Excerpts from a dataset:
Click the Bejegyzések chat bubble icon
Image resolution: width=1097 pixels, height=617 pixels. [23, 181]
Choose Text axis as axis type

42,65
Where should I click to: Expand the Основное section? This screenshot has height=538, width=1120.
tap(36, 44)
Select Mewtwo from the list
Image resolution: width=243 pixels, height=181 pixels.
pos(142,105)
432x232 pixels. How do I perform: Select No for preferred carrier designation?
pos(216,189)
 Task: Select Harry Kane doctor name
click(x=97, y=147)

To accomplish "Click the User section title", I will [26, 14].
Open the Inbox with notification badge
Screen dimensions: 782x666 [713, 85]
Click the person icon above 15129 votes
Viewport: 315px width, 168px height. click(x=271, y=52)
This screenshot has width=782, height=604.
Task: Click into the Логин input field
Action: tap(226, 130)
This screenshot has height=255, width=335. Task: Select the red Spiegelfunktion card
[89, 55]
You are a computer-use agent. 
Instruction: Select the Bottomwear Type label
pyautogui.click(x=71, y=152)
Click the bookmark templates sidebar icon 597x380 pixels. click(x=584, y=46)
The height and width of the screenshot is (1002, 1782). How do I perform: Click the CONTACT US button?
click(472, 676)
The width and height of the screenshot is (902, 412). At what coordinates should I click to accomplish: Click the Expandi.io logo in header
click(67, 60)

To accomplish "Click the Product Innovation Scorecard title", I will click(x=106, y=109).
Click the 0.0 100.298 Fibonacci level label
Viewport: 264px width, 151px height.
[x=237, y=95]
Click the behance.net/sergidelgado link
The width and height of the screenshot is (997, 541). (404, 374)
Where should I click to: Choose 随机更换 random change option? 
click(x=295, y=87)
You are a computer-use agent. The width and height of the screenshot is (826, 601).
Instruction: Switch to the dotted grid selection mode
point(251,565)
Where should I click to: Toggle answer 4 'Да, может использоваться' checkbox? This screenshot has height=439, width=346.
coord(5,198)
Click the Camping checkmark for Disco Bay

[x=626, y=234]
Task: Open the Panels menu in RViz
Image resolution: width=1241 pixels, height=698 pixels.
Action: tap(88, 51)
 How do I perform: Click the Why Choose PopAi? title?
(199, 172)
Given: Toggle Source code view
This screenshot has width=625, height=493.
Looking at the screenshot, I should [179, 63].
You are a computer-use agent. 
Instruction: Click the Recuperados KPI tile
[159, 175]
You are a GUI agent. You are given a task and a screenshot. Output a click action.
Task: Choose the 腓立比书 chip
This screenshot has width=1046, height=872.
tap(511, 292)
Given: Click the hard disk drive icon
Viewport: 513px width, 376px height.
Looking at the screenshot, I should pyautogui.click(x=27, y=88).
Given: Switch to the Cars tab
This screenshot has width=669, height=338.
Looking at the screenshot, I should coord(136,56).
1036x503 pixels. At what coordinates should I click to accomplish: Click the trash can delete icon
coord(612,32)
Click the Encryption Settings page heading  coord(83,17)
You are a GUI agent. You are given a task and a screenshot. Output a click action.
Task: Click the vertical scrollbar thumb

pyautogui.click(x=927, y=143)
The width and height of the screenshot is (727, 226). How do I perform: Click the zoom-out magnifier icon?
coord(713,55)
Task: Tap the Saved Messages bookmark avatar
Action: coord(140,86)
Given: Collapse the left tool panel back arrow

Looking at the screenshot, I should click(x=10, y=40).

**What the task asks**
The reply must hold exactly the lines from the one containing "How do I perform: Click the Why" to the last line of the entries, and nothing more.

**Your solution**
 How do I perform: Click the Why Choose PopAi? title?
(199, 172)
Given: Toggle Source code view
This screenshot has width=625, height=493.
Looking at the screenshot, I should [179, 63].
You are a computer-use agent. 
Instruction: Click the Recuperados KPI tile
[159, 175]
You are a GUI agent. You are given a task and a screenshot. Output a click action.
Task: Choose the 腓立比书 chip
This screenshot has width=1046, height=872.
tap(511, 292)
Given: Click the hard disk drive icon
Viewport: 513px width, 376px height.
Looking at the screenshot, I should pyautogui.click(x=27, y=88).
Given: Switch to the Cars tab
This screenshot has width=669, height=338.
Looking at the screenshot, I should coord(136,56).
1036x503 pixels. At what coordinates should I click to accomplish: Click the trash can delete icon
coord(612,32)
Click the Encryption Settings page heading  coord(83,17)
You are a GUI agent. You are given a task and a screenshot. Output a click action.
Task: Click the vertical scrollbar thumb

pyautogui.click(x=927, y=143)
The width and height of the screenshot is (727, 226). How do I perform: Click the zoom-out magnifier icon?
coord(713,55)
Task: Tap the Saved Messages bookmark avatar
Action: coord(140,86)
Given: Collapse the left tool panel back arrow

Looking at the screenshot, I should click(x=10, y=40).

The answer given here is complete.